However, based on the Court's recent decision in Cox v. Monica, 2007 WL 1804335 (M.D. Pa.), we find that exhaustion is not required in our case, as Petitioner states (Doc. 1, p. 8, ¶ 39.), since he is not appealing a final order of removal. Further, as the Cox Court held, even if exhaustion were required, it would be futile in this case, as Petitioner contends. (Doc. 1, p. 8, ¶ 38.). The Cox Court stated as follows:

Under the immigration laws, exhaustion of administrative remedies is statutorily required only on appeals of final orders of removal, 8 U.S.C. § 1252(d)(1). Exhaustion is not required when a petitioner challenges decisions concerning bond, as is the case here. Rowe v. Immigration Naturalization Serv., No. Civ. A. 98-11511-GAO, 1999 WL 289362, at * 2 (D.Mass. Apr. 30, 1999); Pastor-Camarena v. Smith, 977 F.Supp. 1415, 1417 (W.D. Wash. 1997) (finding no exhaustion requirement in a pre-deportation challenge to bond denial); Montero v. Cobb, 937 F.Supp. 88, 91 (D.Mass. 1996) (stating that there is no federal statute that imposes an exhaustion requirement on aliens taken into custody pending their removal).
However, even if the court were to conclude that exhaustion was required, in light of the fact that exhaustion of administrative remedies is considered futile where the administrative body has predetermined the issue before it, see McCarthy v. Madigan, 503 U.S. 140, 148, 112 S.Ct. 1081, 117 L.Ed.2d 291 (1992), and all indications are that the BIA has done just that, the court would opt to excuse exhaustion and consider the matter.
2007 WL 1804335, * 3.

Thus, based on Cox, we find that Petitioner was not required to exhaust his administrative remedies with respect to his challenge of the IJ's October 4, 2007 Order denying his request for release on bond. We do not find Respondents' citation (Doc. 9, p. 4) to any case involving exhaustion under the PLRA to be controlling. Thus, we shall not recommend that Petitioner's Habeas Petition be dismissed for failure to exhaust his administrative remedies. B. Whether Petitioner is subject to Mandatory Detention Under § 236(c) of the INA

In Lindsay, supra, slip op. pp. 4-5, this Court stated that Jones v. Bock, 549 U.S. ___, 127 S. Ct. 910 (2007), which held that under the PLRA, failure to exhaust Administrative remedies is an affirmative defense, was not controlling and did not apply to a § 2241 habeas corpus proceeding.

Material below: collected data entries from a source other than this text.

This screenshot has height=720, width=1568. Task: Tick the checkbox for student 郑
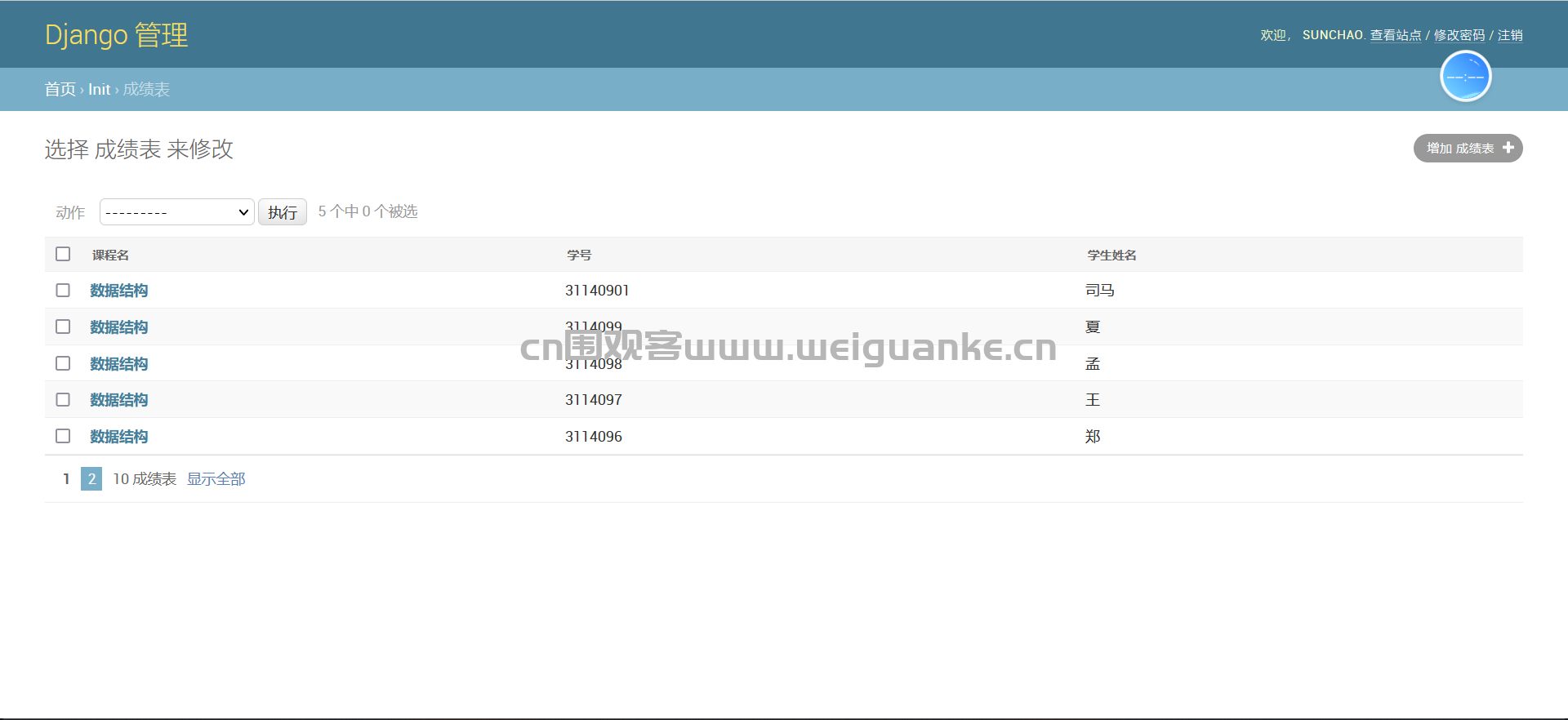[x=63, y=436]
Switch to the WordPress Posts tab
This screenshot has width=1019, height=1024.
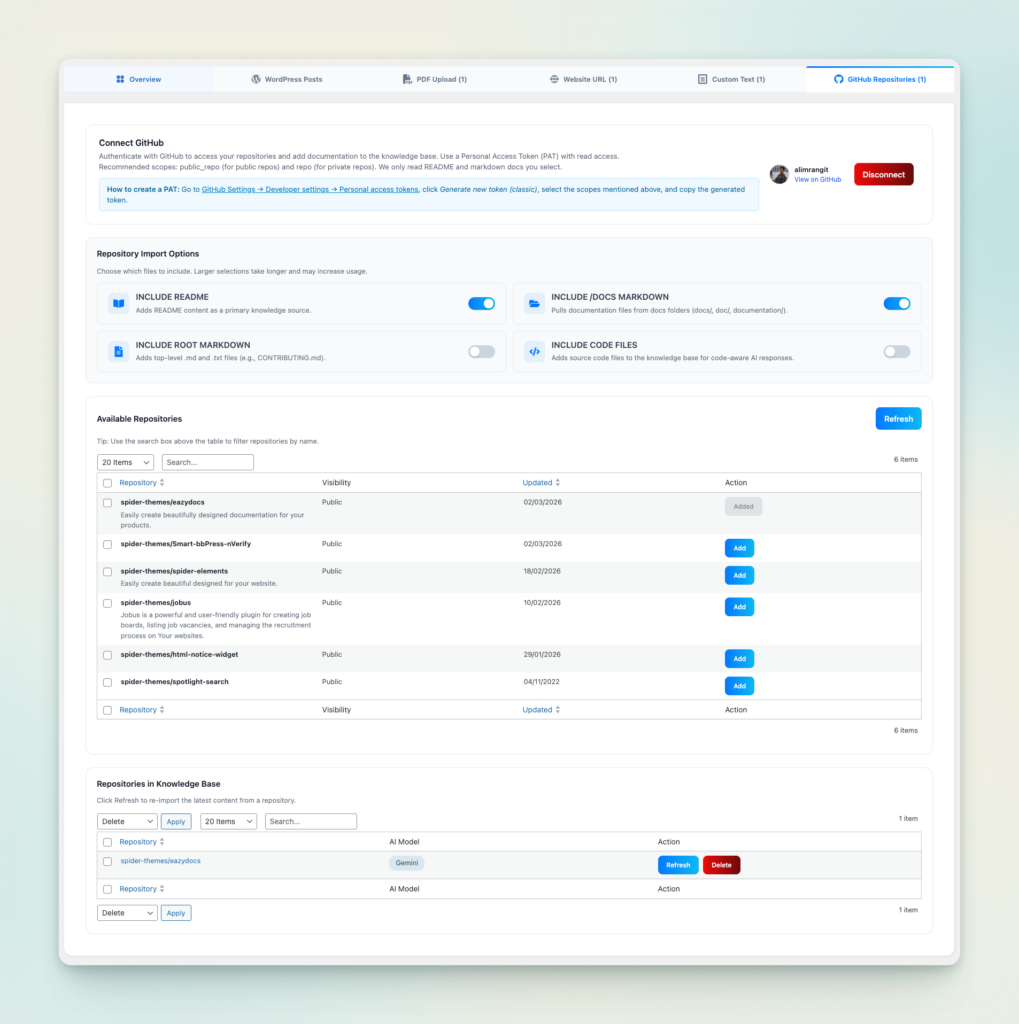pyautogui.click(x=287, y=79)
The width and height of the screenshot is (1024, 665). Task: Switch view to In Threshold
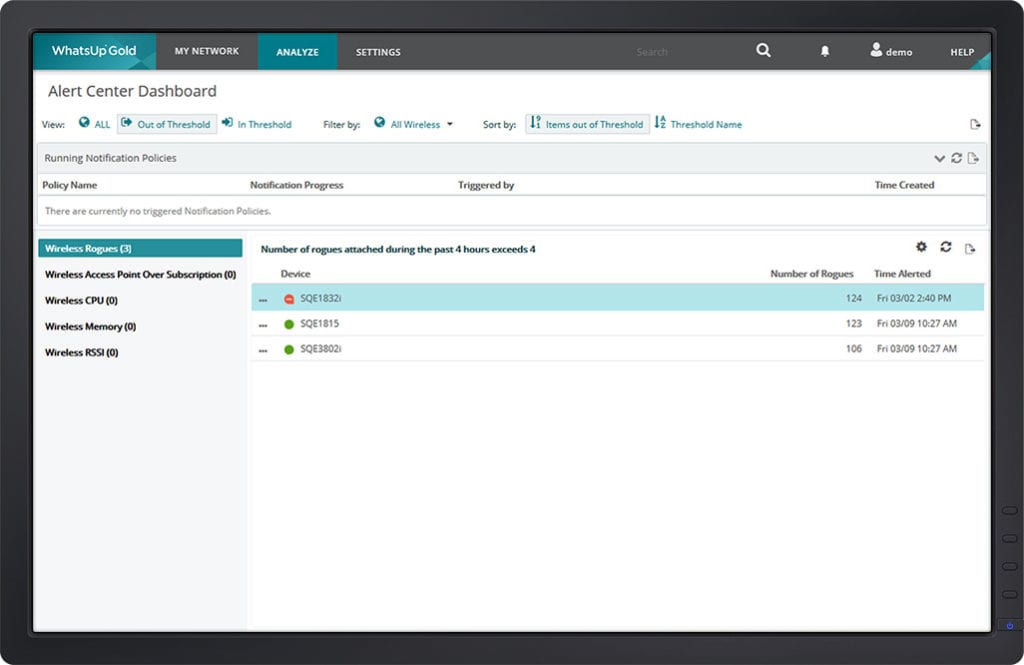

Respondents next contend that, as the IJ stated in his October 4, 2007 Order, Petitioner is subject to mandatory detention under § 236(c) of the INA. While his removal case is still pending, and after being taken into ICE custody on August 7, 2007, Petitioner requested to be released on bond. On October 4, 2007, the IJ held a hearing and denied his request, stating that Petitioner is subject to mandatory detention pursuant to § 236(c) of the INA. Petitioner basically states that § 236(c) of the INA does not apply to him, since his aggravated felony conviction occurred before the effective date of the IIRIRA (i.e. his conviction was 1992, and IIRIRA's effective date was October 9, 1998). (Doc. 1, p. 8, ¶ 35.). Petitioner avers that, since his aggravated felony conviction predates IIRIRA, and since at the time his offense was committed in 1990, there was a settled expectation of the right to bond, § 236(c) is being retroactively applied to him and depriving him of his expectation of the right to bond which was in effect when he committed his offense. Thus, Petitioner states as follows:

There is no dispute that the offense date with respect to Petitioner's aggravated felony conviction was July 13, 1990, and that he was sentenced for this offense on February 19, 1992. (Doc. 9, Ex. 3, p. 2). Also, as the Cox Court stated, "On October 9, 1998, the TPCR's [Transition Period Custody Rules] expired and INA § 236(c), 8 U.S.C. § 1226(c), became effective, providing for the mandatory detention of certain criminal aliens . . ." 2007 WL 1804335, * 1.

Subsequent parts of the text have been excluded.